13 Things You Definitely Don't Know About the Big Mac

Published On 12/02/2016 Published On 12/02/2016

Turns out, McDonald's Big Mac is much, much more than the "two all-beef patties, special sauce, lettuce, cheese, pickles, onions -- on a sesame seed bun" that we all know and love. Get your obscure burger trivia fill with this Big Mac fact-attack.

Flickr/Jerry Huddleston

1. It was invented by a Pittsburgh-area franchise owner

In 1967, a small-time franchisee named Jim "MJ" Delligatti created a cheeseburger consisting of two 1.6oz beef patties, iceberg lettuce, pickles, American cheese, chopped onions, a special "Mac Sauce," and a double-cut sesame seed bun. At first, the burger was only available at three Pittsburgh McD's locations, but thanks to founder Ray Kroc’s enthusiasm, it went nationwide in 1968.

2. The middle bun was purely functional

As per Delligatti's original design, the Big Mac's center bun is used primarily to soak up the special sauce, keeping the sandwich from becoming a Big Mess.

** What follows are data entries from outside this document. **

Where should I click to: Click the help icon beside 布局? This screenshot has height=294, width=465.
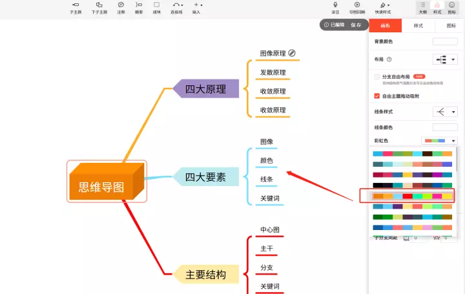[389, 59]
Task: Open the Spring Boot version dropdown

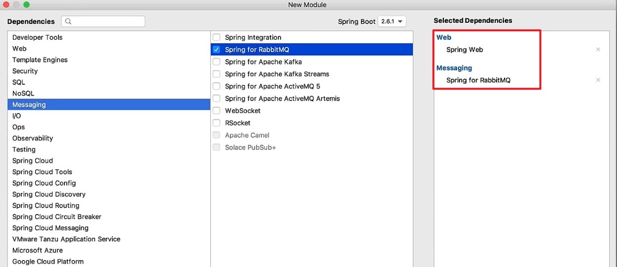Action: pyautogui.click(x=392, y=21)
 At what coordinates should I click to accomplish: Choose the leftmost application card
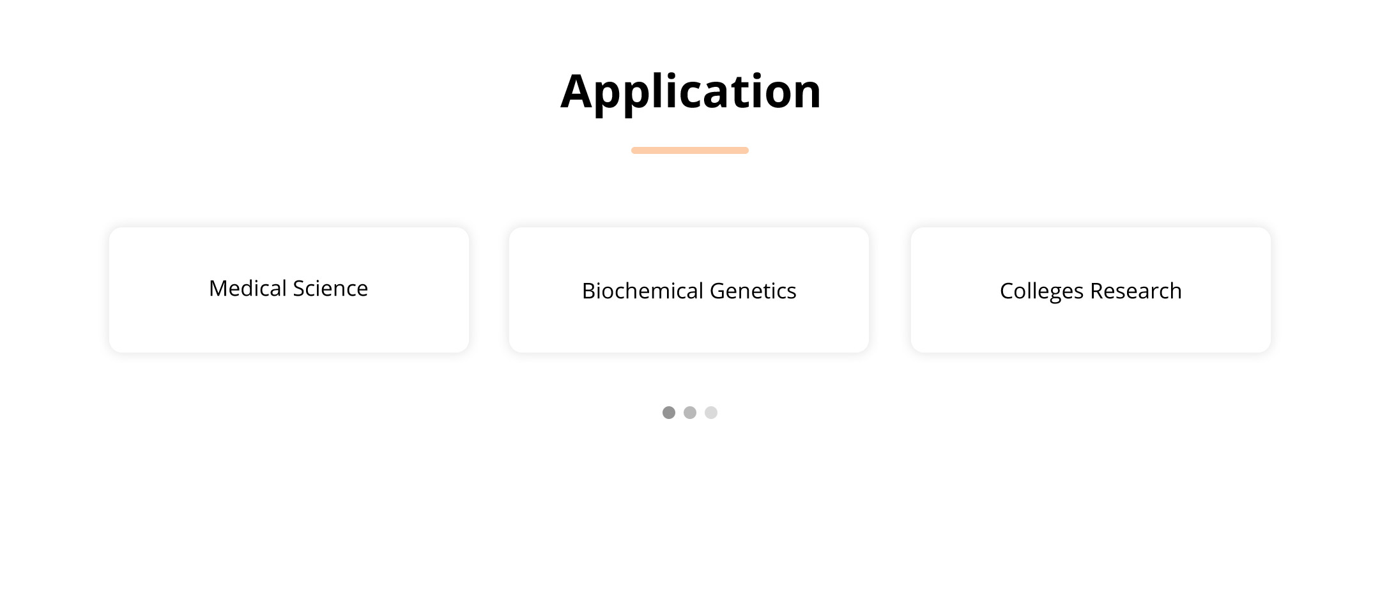pos(289,319)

3. You can DIY your own half-price Big Mac

According to a bunch of Reddit users -- as well as one very talented Thrillist writer -- ordering a custom McDouble (no mustard or ketchup, add shredded lettuce and special sauce) transforms the less expensive burger into a Big Mac and saves you a whole $2. You'll have to do without the middle bun, though, so be sure to double up on napkins.

Cole Saladino/Thrillist

4. It's used to measure the world's economy

The Economist formulated something called the "Big Mac Index" in 1986 as an easily translatable way to monitor international currency exchange by comparing the average price of a Big Mac in each country. The prominent magazine calls the tool "arguably the world's most accurate financial indicator to be based on a fast-food item."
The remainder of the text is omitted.